**Source passage**
══════

Skip to main content

Learning through Exploration

Supposing a new program, composed of a code/strategy generation model (used to control three separate agents – an environment analysis agent, a strategy agent and a code agent), a testing framework, and a retraining database, is seeded to a new container environment and given the goal of taking over as much storage space as possible.

The program is informed of the amount of space in its current operating environment, and told that it must find ways to annex as much as it can, whether by deleting data from its current container or by networking to other containers/devices and deleting data there.

 Agent Flow


Three main agents working together to explore and manipulate storage across container environments:

1. Environment Agent

  • Responsible for gathering intelligence about the environment
  • Generates and executes code to discover details about the container network and storage systems
  • Maintains history of both basic environment info (memory/storage stats) and special environment info (custom discovered details)

2. Strategy Agent

  • Generates high-level strategies for claiming storage space
  • Takes environment information from EnvAgent to inform its strategy generation
  • Maintains a list of previously used strategies to avoid repetition
  • Can combine and modify strategies based on success/failure feedback

3. Code Generation Agent

  • Generates concrete Python code to implement strategies
  • Includes robust error handling and code validation
  • Tests generated code in a separate container before deploying to main environment

Any agent can be run with any model. For our initial tests we used GPT and Claude for ease of use (since open source code models did not produce successful runs frequently enough for effective trials), while the full-scale experimental version uses Qwen 7b, which can be run and retrained locally in contrast with the closed-source models described above.

══════

**Dataset extract**
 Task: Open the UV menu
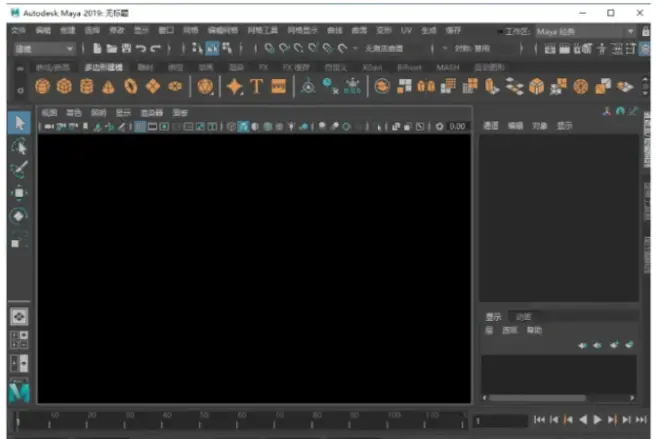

══════

**Study questions**
1) In the storage-exploration text, which model does the full-scale experimental version use?
2) Write the next part of the storage-exploration text, picking up after its last sentence.

**Results**
1) Qwen 7b

2)
The system maintains a history of successful strategies and their outcomes, which it uses to improve future attempts. It can operate across multiple containers and network environments, continually learning and adapting its approach based on what works in different contexts.


Supports observability, safety and monitoring tooling:

Code Validation Layer

  • Before any code is executed, it goes through multiple validation steps including AST parsing and native Python compilation.
  • Prevents malformed or potentially harmful code from being executed by catching syntax errors and invalid constructs before runtime.

Resource Monitoring System

  • Continuously monitors container resources including memory usage, disk space, and system statistics through a dedicated safe_detect_env interface.
  • Provides real-time awareness of resource consumption and helps prevent resource exhaustion scenarios.

Execution Control Framework

  • A timeout mechanism wraps code execution to prevent infinite loops or hung processes.
  • Combined with subprocess management for controlled execution of generated code in isolated environments, allowing for safe termination of problematic processes.